» Objective: Rewrite the listing below with every "How do I perform" replaced by "How do I carry out", leaving everything else unchanged.

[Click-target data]
········

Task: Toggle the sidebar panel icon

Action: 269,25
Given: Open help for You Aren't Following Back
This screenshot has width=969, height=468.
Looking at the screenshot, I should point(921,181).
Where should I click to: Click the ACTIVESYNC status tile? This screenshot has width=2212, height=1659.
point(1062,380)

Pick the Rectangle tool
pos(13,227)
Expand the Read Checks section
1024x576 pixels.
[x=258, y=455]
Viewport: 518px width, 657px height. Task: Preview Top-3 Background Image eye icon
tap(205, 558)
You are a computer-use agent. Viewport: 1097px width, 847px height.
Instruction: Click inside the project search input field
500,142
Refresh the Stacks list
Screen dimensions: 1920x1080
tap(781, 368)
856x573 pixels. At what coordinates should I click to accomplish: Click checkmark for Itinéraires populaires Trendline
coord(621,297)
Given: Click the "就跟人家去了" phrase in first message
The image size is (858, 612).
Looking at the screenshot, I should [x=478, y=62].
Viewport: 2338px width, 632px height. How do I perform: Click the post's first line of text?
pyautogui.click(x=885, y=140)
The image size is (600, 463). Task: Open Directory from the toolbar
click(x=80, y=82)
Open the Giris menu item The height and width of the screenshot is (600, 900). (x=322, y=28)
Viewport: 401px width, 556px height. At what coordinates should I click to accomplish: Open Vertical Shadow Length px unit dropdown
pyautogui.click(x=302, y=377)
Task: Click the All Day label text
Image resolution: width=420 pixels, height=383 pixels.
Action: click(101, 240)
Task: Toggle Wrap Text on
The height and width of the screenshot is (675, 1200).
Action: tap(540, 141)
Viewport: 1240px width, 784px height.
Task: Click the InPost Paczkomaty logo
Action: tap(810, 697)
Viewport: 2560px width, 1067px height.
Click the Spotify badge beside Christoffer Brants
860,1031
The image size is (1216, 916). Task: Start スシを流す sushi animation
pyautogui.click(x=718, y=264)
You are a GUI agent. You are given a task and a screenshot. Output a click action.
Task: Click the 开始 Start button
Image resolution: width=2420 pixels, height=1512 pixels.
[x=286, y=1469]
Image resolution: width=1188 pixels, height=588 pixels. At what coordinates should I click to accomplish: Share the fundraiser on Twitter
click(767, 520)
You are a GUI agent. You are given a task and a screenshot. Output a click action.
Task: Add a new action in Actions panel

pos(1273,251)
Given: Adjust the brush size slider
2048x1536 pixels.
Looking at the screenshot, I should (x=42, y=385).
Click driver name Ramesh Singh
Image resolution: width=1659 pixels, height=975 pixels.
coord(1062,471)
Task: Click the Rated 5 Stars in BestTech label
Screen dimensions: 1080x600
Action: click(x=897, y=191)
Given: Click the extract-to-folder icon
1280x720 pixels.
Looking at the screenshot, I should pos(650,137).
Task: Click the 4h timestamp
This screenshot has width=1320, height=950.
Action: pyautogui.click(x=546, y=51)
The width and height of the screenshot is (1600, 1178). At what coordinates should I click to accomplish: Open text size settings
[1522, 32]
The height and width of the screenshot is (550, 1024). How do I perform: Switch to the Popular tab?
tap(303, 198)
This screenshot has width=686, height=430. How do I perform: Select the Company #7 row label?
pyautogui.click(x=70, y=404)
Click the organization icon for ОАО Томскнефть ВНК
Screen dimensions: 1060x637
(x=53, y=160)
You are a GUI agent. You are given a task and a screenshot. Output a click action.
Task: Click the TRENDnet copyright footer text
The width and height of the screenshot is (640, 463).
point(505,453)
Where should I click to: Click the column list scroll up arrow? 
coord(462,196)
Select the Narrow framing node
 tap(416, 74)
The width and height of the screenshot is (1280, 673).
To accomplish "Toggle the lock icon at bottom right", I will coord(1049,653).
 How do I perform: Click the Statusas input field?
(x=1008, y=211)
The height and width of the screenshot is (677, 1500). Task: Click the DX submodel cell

········

» Exercise answer:
Task: Toggle the sidebar panel icon

Action: 269,25
Given: Open help for You Aren't Following Back
This screenshot has width=969, height=468.
Looking at the screenshot, I should point(921,181).
Where should I click to: Click the ACTIVESYNC status tile? This screenshot has width=2212, height=1659.
point(1062,380)

Pick the Rectangle tool
pos(13,227)
Expand the Read Checks section
1024x576 pixels.
[x=258, y=455]
Viewport: 518px width, 657px height. Task: Preview Top-3 Background Image eye icon
tap(205, 558)
You are a computer-use agent. Viewport: 1097px width, 847px height.
Instruction: Click inside the project search input field
500,142
Refresh the Stacks list
Screen dimensions: 1920x1080
tap(781, 368)
856x573 pixels. At what coordinates should I click to accomplish: Click checkmark for Itinéraires populaires Trendline
coord(621,297)
Given: Click the "就跟人家去了" phrase in first message
The image size is (858, 612).
Looking at the screenshot, I should [x=478, y=62].
Viewport: 2338px width, 632px height. How do I carry out: Click the post's first line of text?
pyautogui.click(x=885, y=140)
The image size is (600, 463). Task: Open Directory from the toolbar
click(x=80, y=82)
Open the Giris menu item The height and width of the screenshot is (600, 900). (x=322, y=28)
Viewport: 401px width, 556px height. At what coordinates should I click to accomplish: Open Vertical Shadow Length px unit dropdown
pyautogui.click(x=302, y=377)
Task: Click the All Day label text
Image resolution: width=420 pixels, height=383 pixels.
Action: click(101, 240)
Task: Toggle Wrap Text on
The height and width of the screenshot is (675, 1200).
Action: tap(540, 141)
Viewport: 1240px width, 784px height.
Task: Click the InPost Paczkomaty logo
Action: tap(810, 697)
Viewport: 2560px width, 1067px height.
Click the Spotify badge beside Christoffer Brants
860,1031
The image size is (1216, 916). Task: Start スシを流す sushi animation
pyautogui.click(x=718, y=264)
You are a GUI agent. You are given a task and a screenshot. Output a click action.
Task: Click the 开始 Start button
Image resolution: width=2420 pixels, height=1512 pixels.
[x=286, y=1469]
Image resolution: width=1188 pixels, height=588 pixels. At what coordinates should I click to accomplish: Share the fundraiser on Twitter
click(767, 520)
You are a GUI agent. You are given a task and a screenshot. Output a click action.
Task: Add a new action in Actions panel

pos(1273,251)
Given: Adjust the brush size slider
2048x1536 pixels.
Looking at the screenshot, I should (x=42, y=385).
Click driver name Ramesh Singh
Image resolution: width=1659 pixels, height=975 pixels.
coord(1062,471)
Task: Click the Rated 5 Stars in BestTech label
Screen dimensions: 1080x600
Action: click(x=897, y=191)
Given: Click the extract-to-folder icon
1280x720 pixels.
Looking at the screenshot, I should pos(650,137).
Task: Click the 4h timestamp
This screenshot has width=1320, height=950.
Action: pyautogui.click(x=546, y=51)
The width and height of the screenshot is (1600, 1178). At what coordinates should I click to accomplish: Open text size settings
[1522, 32]
The height and width of the screenshot is (550, 1024). How do I carry out: Switch to the Popular tab?
tap(303, 198)
This screenshot has width=686, height=430. How do I carry out: Select the Company #7 row label?
pyautogui.click(x=70, y=404)
Click the organization icon for ОАО Томскнефть ВНК
Screen dimensions: 1060x637
(x=53, y=160)
You are a GUI agent. You are given a task and a screenshot. Output a click action.
Task: Click the TRENDnet copyright footer text
The width and height of the screenshot is (640, 463).
point(505,453)
Where should I click to: Click the column list scroll up arrow? 
coord(462,196)
Select the Narrow framing node
 tap(416, 74)
The width and height of the screenshot is (1280, 673).
To accomplish "Toggle the lock icon at bottom right", I will coord(1049,653).
 How do I carry out: Click the Statusas input field?
(x=1008, y=211)
The height and width of the screenshot is (677, 1500). Task: Click the DX submodel cell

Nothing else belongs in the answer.